The number of COVID-19 hospitalizations in Maricopa County is stabilizing, but health officials cautioned that doesn’t mean it’s time for a return to normal life.
For the second week in a row, Dr. Rebecca Sunenshine, the county’s medical director for disease control, showed that the hospitalization rate has flattened.
In fact, it’s remained relatively unchanged for almost an entire week.
“This is great news,” Sunenshine said.
But it doesn’t mean that the county is ready to pull back some of the strict social distancing measures it’s implemented — measures that Sunenshine said may have helped to flatten the curve in the first place.
“This level of hospitalization could go on for up to several weeks before it begins to decline,” Sunenshine said. “And once it begins to decline, that’s when we can start to talk about the best way to pull back on our social distancing, which we know needs to be gradual or stepwise.”
While halting a steady rise in the rate of hospitalization is good news for public health, it also means that the flattened rate could stay that way — Sunenshine called it the plateau — for several weeks.

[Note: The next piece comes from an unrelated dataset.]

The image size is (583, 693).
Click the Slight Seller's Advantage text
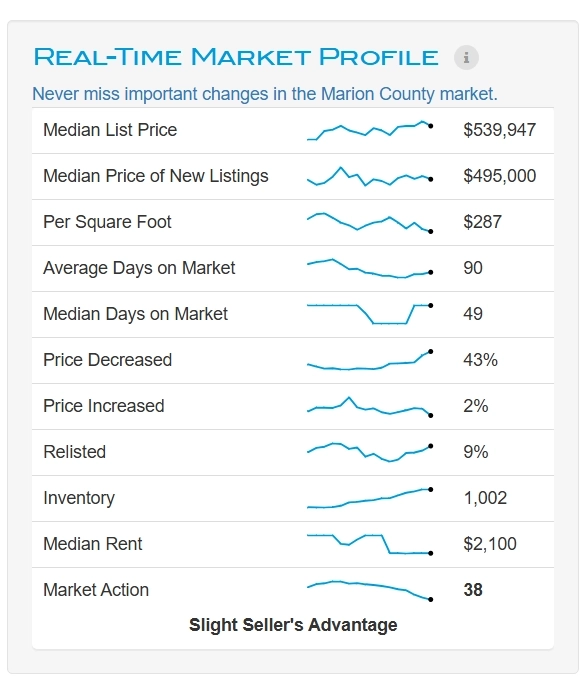pyautogui.click(x=293, y=625)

“Because it's flatter, it may go on for a longer period of time before it slopes back down again,” she said.
That’s why Sunenshine shot down talk of opening up Maricopa County by April 30, a date roughly around the time when models of the coronavirus’ spread had predicted a peak of cases and hospitalizations in Arizona.
Sunenshine said a model such as that isn’t necessarily accurate, and makes “assumptions or best guesses,” compared to the more reliable hospitalization data.

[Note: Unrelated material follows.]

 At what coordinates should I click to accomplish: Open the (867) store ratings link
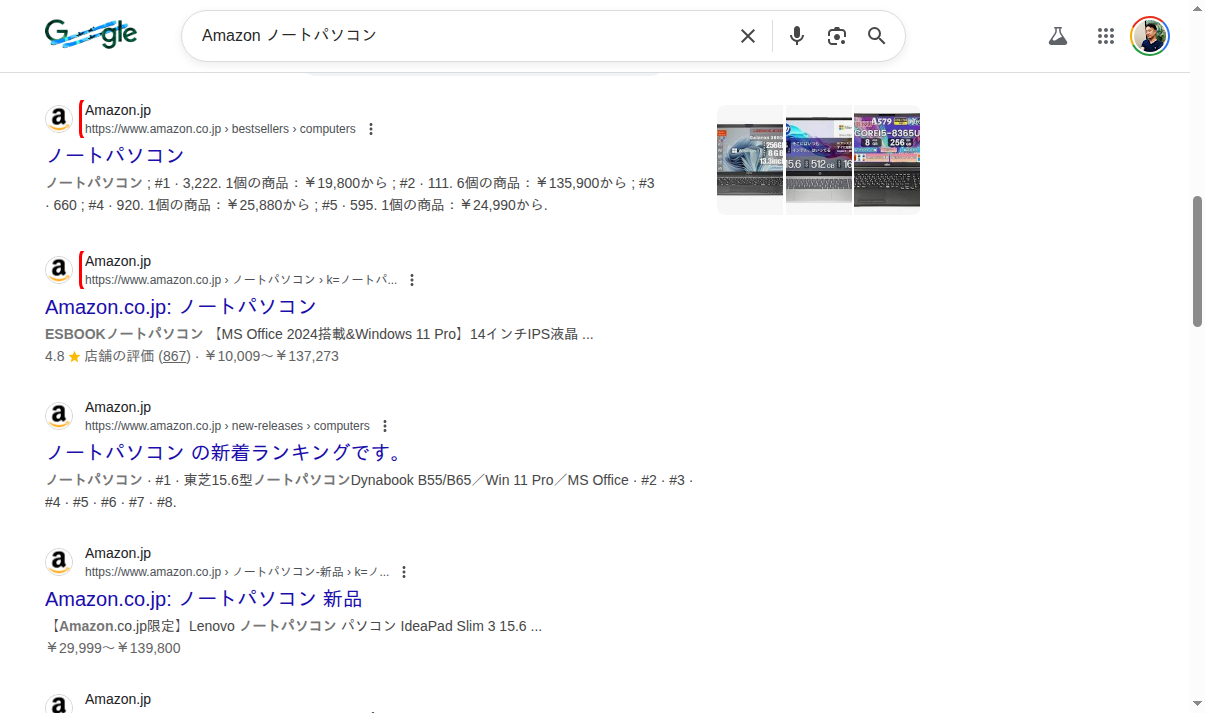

“So that date was the date that we were going to reach the maximum,” she said. “And we've known all along that you can't pull back on these measures until well after you've reached the maximum. And you do have to do it in a gradual fashion. Because if you pull back too quickly, then you risk having a second peak or a resurgence of cases.”
State officials have also recently begun to release ZIP code-specific dates of COVID-19 cases, though even that has its flaws, Sunenshine warned.
If a patient's residency is missing, it’s protocol to use the ZIP code of the hospital the patient was treated at to track the case, Sunenshine said. That means ZIP codes that house major hospitals could be overcounted.
Residents of long-term care facilities, who are at higher risk of getting the disease, can also create clusters in certain ZIP codes.
“So… whether you see five cases or 50 cases in your ZIP code, we know that COVID-19 is circulating in the community,” Sunenshine said.
In Maricopa County, there are COVID-19 cases in all but one ZIP code.
“I can assure you that there are people even in that ZIP code with COVID-19,” Sunenshine said.